Autologous hematopoietic stem cell transplantation (AHSCT) increases C-peptide levels and induces insulin-independence in patients with type 1 diabetes. This study aimed to investigate how clinical outcomes may associate with the immunological status, especially concerning the balance between immunoregulation and autoreactivity. Twenty-one type 1 diabetes patients were monitored after AHSCT, and assessed every six months for duration of insulin independence, C-peptide levels, frequencies of islet-specific autoreactive CD8+ T-cells, regulatory lymphocyte subsets, thymic function and T-cell repertoire diversity.
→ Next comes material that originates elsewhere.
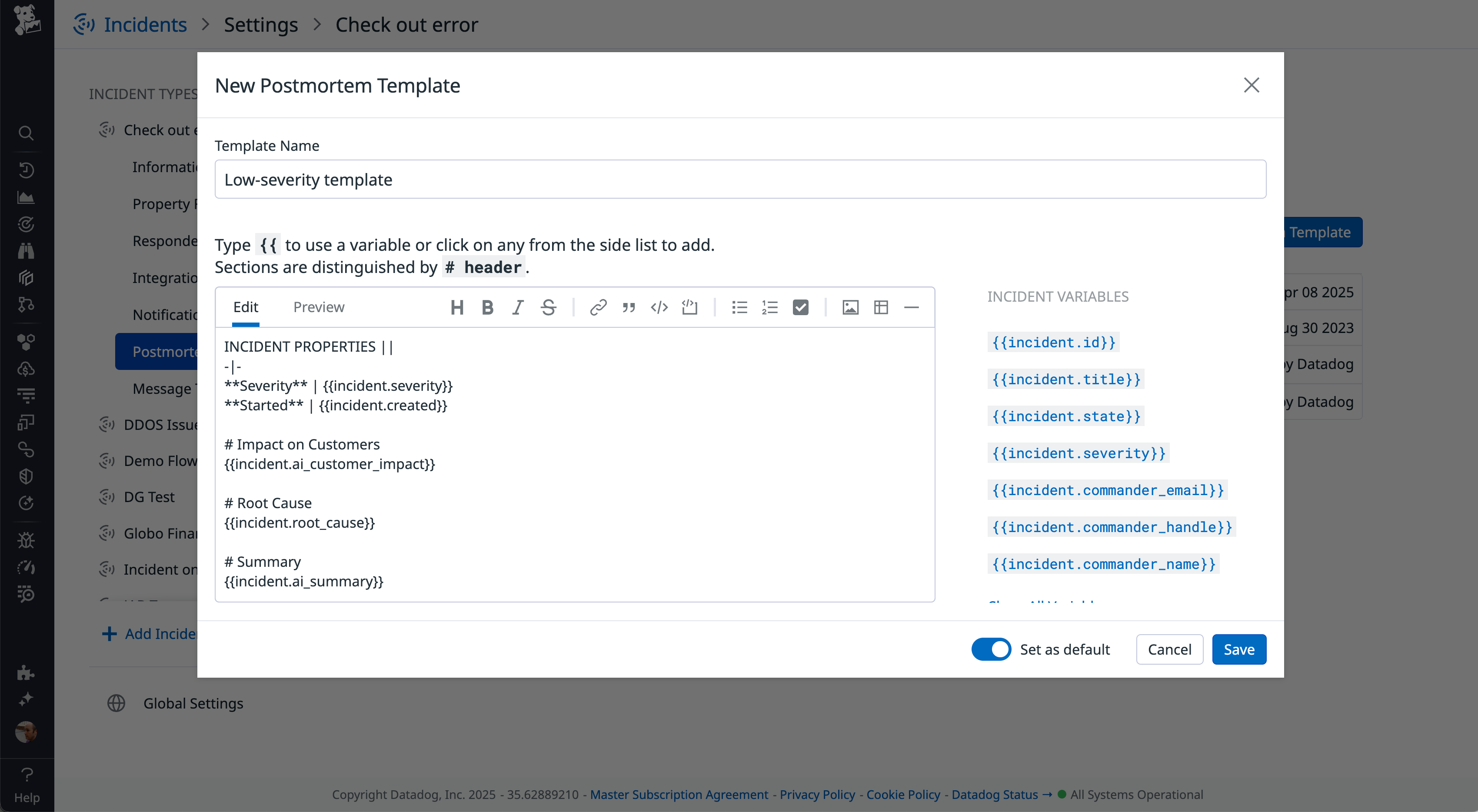
Task: Select the Edit tab
Action: (246, 307)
In median follow-up of 78 (range 15-106) months, all patients became insulin-independent, resuming insulin after median of 43 (range 6-100) months. Patients were retrospectively divided into short- or prolonged-remission-groups, according to duration of insulin independence. For the entire follow-up, CD3+CD4+ T-cell numbers remained lower than baseline in both groups, whereas CD3+CD8+ T-cell levels did not change, resulting in a CD4/CD8 ratio inversion. Memory CD8+ T-cells comprehended most of T-cells detected on long-term follow-up of patients after AHSCT. B-cells reconstituted to baseline levels at 2-3 months post-AHSCT in both patient groups. In the prolonged-remission-group, baseline islet-specific T-cell autoreactivity persisted after transplantation, but regulatory T-cell counts increased. Patients with lower frequencies of autoreactive islet-specific T-cells remained insulin-free longer and presented greater C-peptide levels than those with lower frequencies of these cells. Therefore, immune monitoring identified a subgroup of patients with superior clinical outcome of AHSCT. Our study shows that improved immunoregulation may balance autoreactivity endorsing better metabolic outcomes in patients with lower frequencies of islet-specific T-cells. Development of new strategies of AHSCT is necessary to increase frequency and function of T and B regulatory cells and decrease efficiently autoreactive islet-specific T and B memory cells in type 1 diabetes patients undergoing transplantation.